Why it is so hard to practice drawing n°1 : Because most drawing methods are too difficult!
In my own experience as an aspiring artist, I have often felt frustrated with not making any progress in my work. After years of practice of drawing and painting, after years of looking at how others strive in their art, I’ve come to the following conclusion : I don’t think we really understand anything about practice.
To be sure, look at how our world is organized : it is more of a desolate place for automatized machines than a prosperous garden for skilful beings. It may well be that only those who make real beauty do know the difficult path to success. Therefore, in order to make real progress, we need to understand the “hard work” that is hidden behind such artwork.
In my view, the only way to deal with this complexity is to stay humble and find ways that will make one’s practice more efficient. This might seem paradoxical to you if you realise that most contemporary classical ateliers start by drawing the the most complex object in the world, that is the human figure. This is precisely why most students fail. I’ve been there myself and I can vouch for the fact that I was deceived (and deceived myself) into thinking I could really draw the figure by sitting in front of the model and drawing it over and over.
The truth is that no one can draw the figure or anything unless one goes from very small challenges to bigger ones. That’s why my articles on practice are not based on drawing exercises but on a set of principles that will guide you through any method you encounter, allowing you to bring efficiency into your daily routine and making it more likely that you will succeed.
Why it is so hard to practice drawing n°2 : Because most drawing methods never speak of practice itself.
Following the previous paragraph, you understand by now why you need to concentrate on the properties of practice itself before diving into drawing. That’s the idea behind this set of articles. These are not meant to be exhaustive but to give you a head start.
- In this first post, I will try to explain what an efficient practice should look like and why I think problem-solving skills are important for making progress.
- In a second article, I will give you the set of problem-solving principles that are key to an efficient drawing practice.
- In a third article, I will give you a second set of principles that will guide you through the organization of time as it relates to drawing.
Why it is so hard to practice drawing n°3 : Because we don't know what efficiency is really about.
“Efficiency” is not a very pleasant word. At least not to my intuition. My reason says : “Yes the only way to improving is being efficient!” but my intuition says : “No, there’s more to drawing than just being efficient!” Efficiency is too reminiscent of the disastrous battle for perfectionism. So let’s define efficiency in drawing in a different way.

________________________

- [Questions to answer]
a) In the piece on why drawing practice is hard, what object do most contemporary classical ateliers have students draw first?
b) Continue the piece on why drawing practice is hard, starting right after its last sentence.

- [Provided data]
________________________

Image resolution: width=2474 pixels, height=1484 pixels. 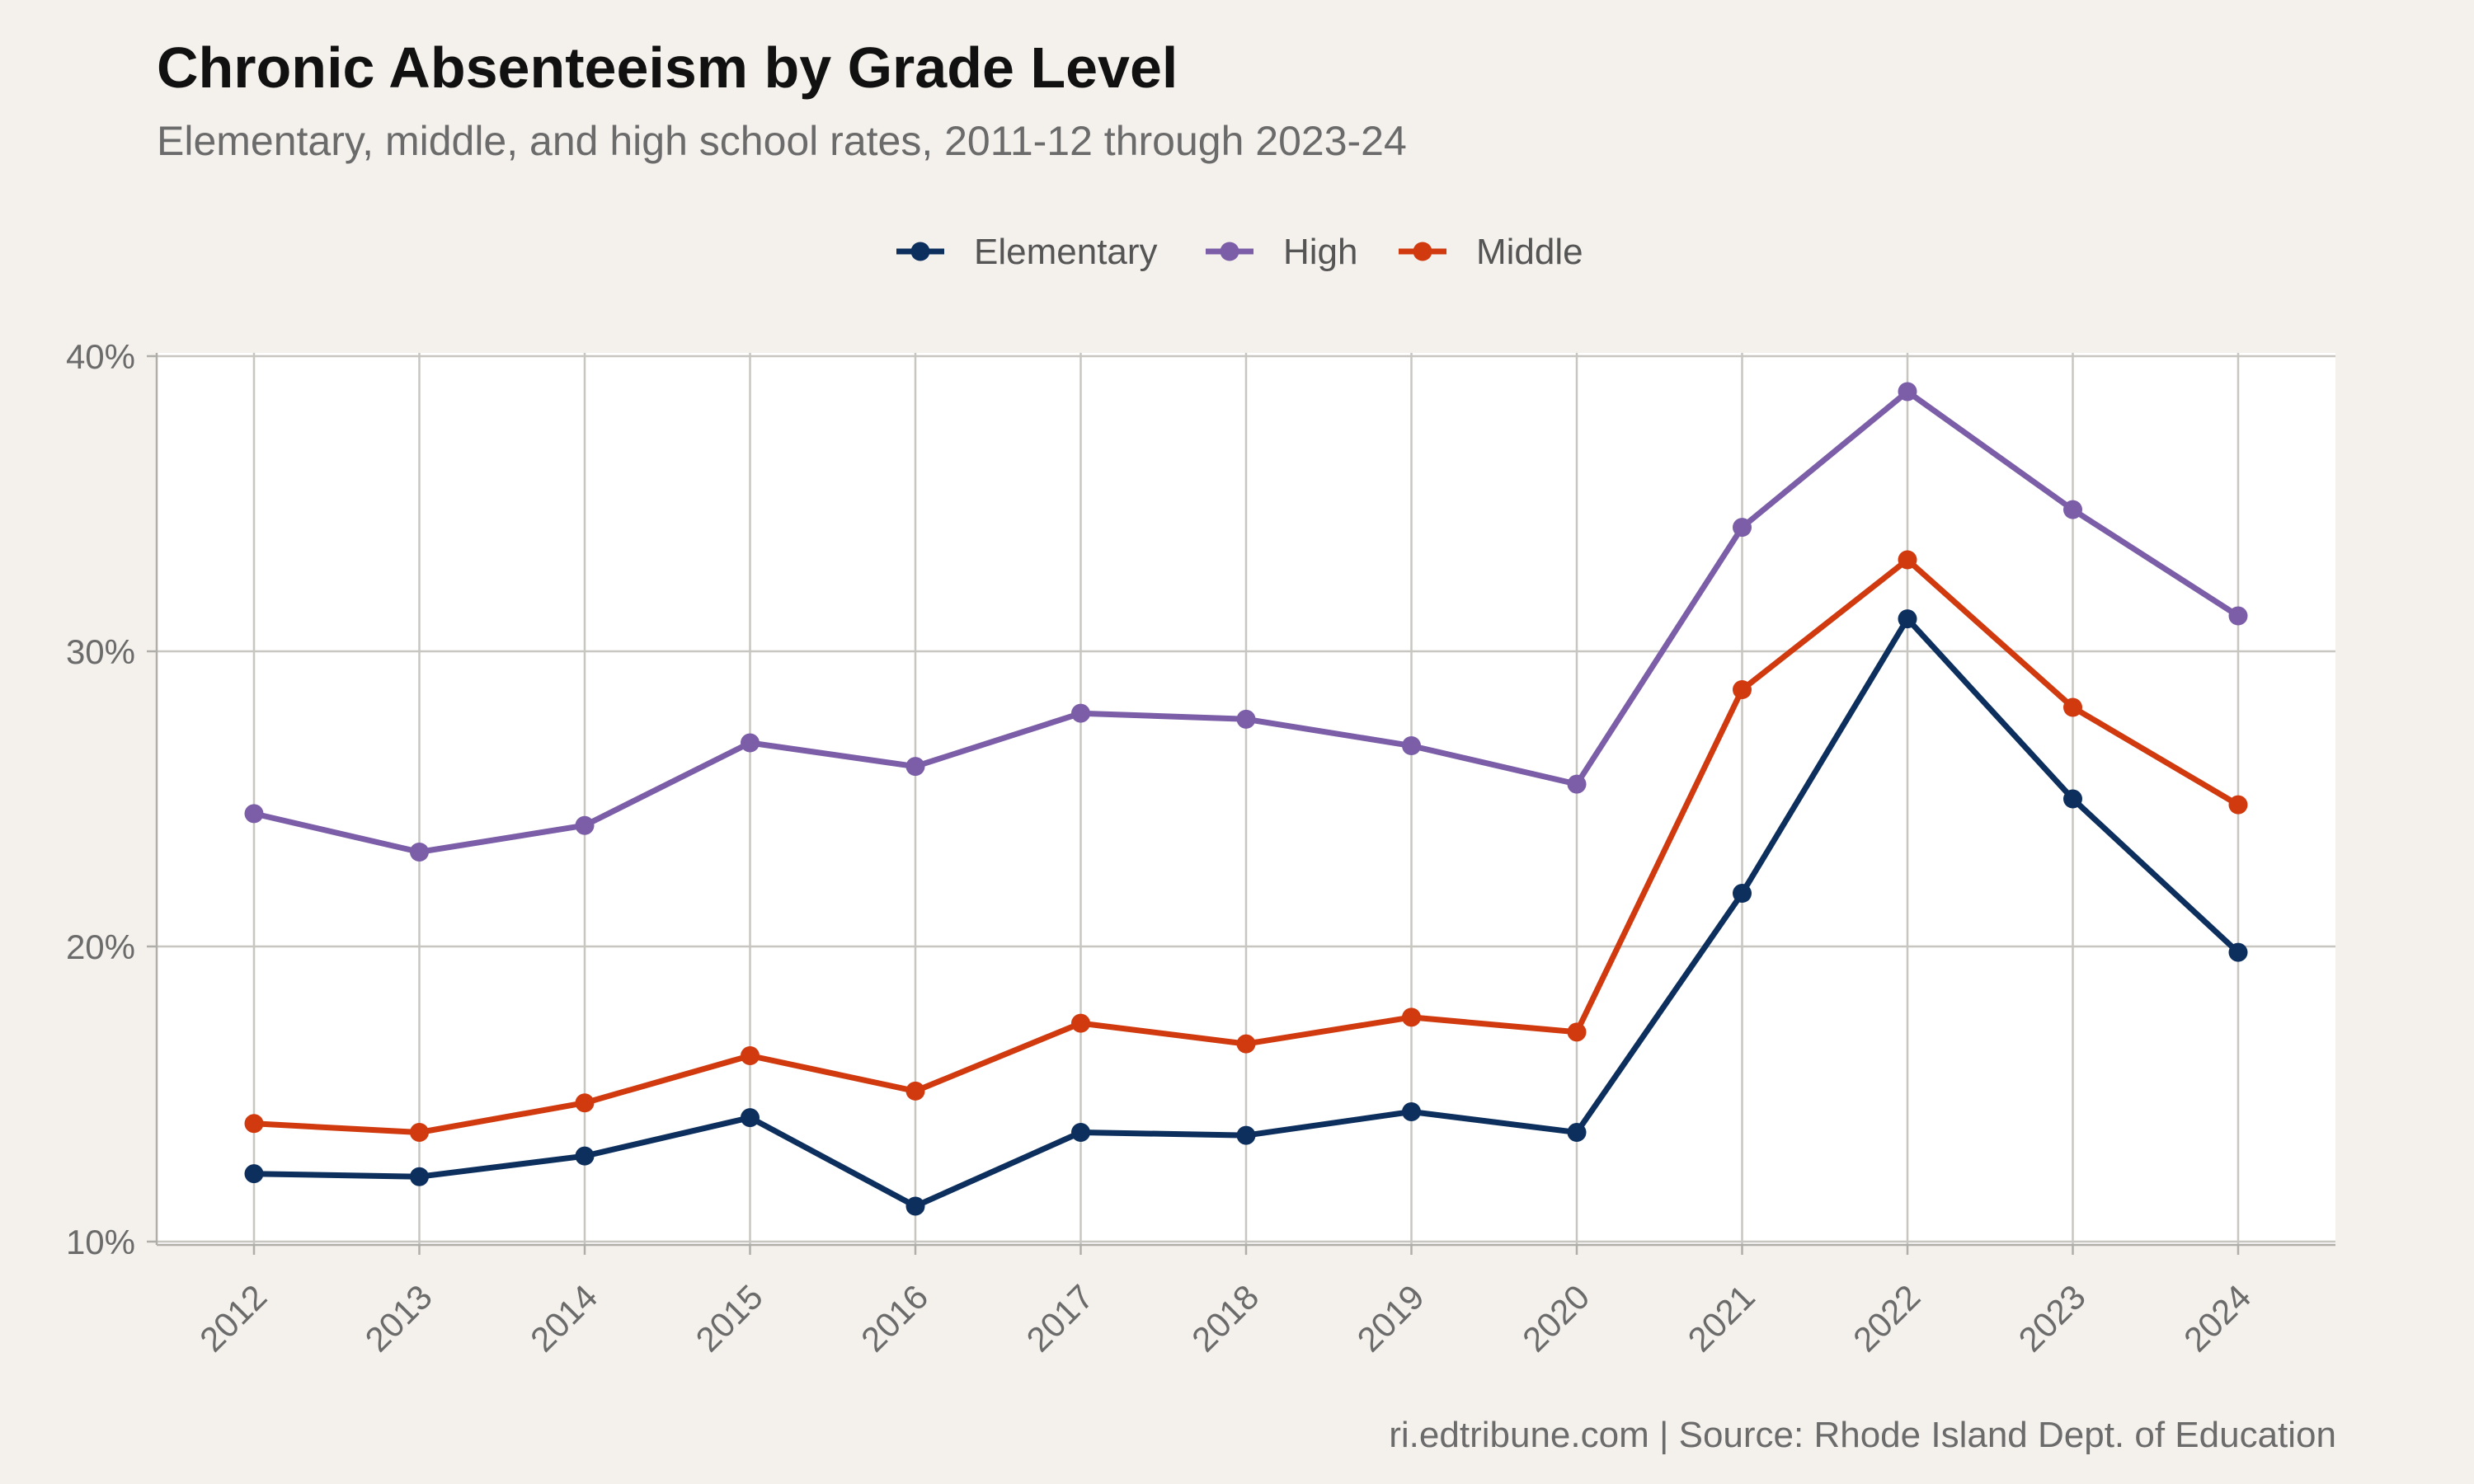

________________________

- [Answers given]
a) The human figure, which the text calls the most complex object in the world.

b)
Let’s imagine a hypothetical map with all the different paths you could follow in art. Imagine it as a tree with nodes and branches. In that map, say efficiency represents the most optimal path to where you are now to where you want to go. Your progress would then look like an iterative process of going from one node to the next in space and time. Even if external factors are at work here, it is a relative path in the sense that it is partly based on your own decisions. This also implies that there are no absolute paths that everyone should follow. There are only similar paths.
Given this definition, practice without efficiency would then be synonymous to following a wrong path. This can be for instance an artist striving to be a master figure draftsman that chooses the wrong figure course and never improves. To avoid this situation, the choice of a formulated and verifiable goal is a first step towards staying on the right track.
Now, in light of my own experience, when going from one node to the next, I have been mainly faced with two problems. The first consists in choosing the right material in all the resources available. In fact, a given method can be conceptualised as a hypothetical path someone else has chosen for you. Therefore you need some kind of personal filter to analyse, at every step of the way, whether the method has led you to where it said it would. The second problem is more complex. It may well be the reason of all our problems. Let’s look at all of this in more detail.
Why it is so hard to practice drawing n°4 : Because you're not choosing your drawing methods correctly.
Beginners don’t usually realize how important it is for them to have the smallest amount of resources possible for practice. Moreover, they usually choose resources that don’t meet the criteria that make them profitable. Their resources are often not structured, not coherent, not experienced, not affordable or not at the right level.
By applying this definition you can rule out most of resources available on the net : uncategorised and unstructured blog posts, articles, videos, Facebook groups, Youtube channels, expensive classical contemporary ateliers and so on. This is not an easy task by any means. And beginners cannot possibly apply this advice overnight. Choosing the right material is in itself subject to practice.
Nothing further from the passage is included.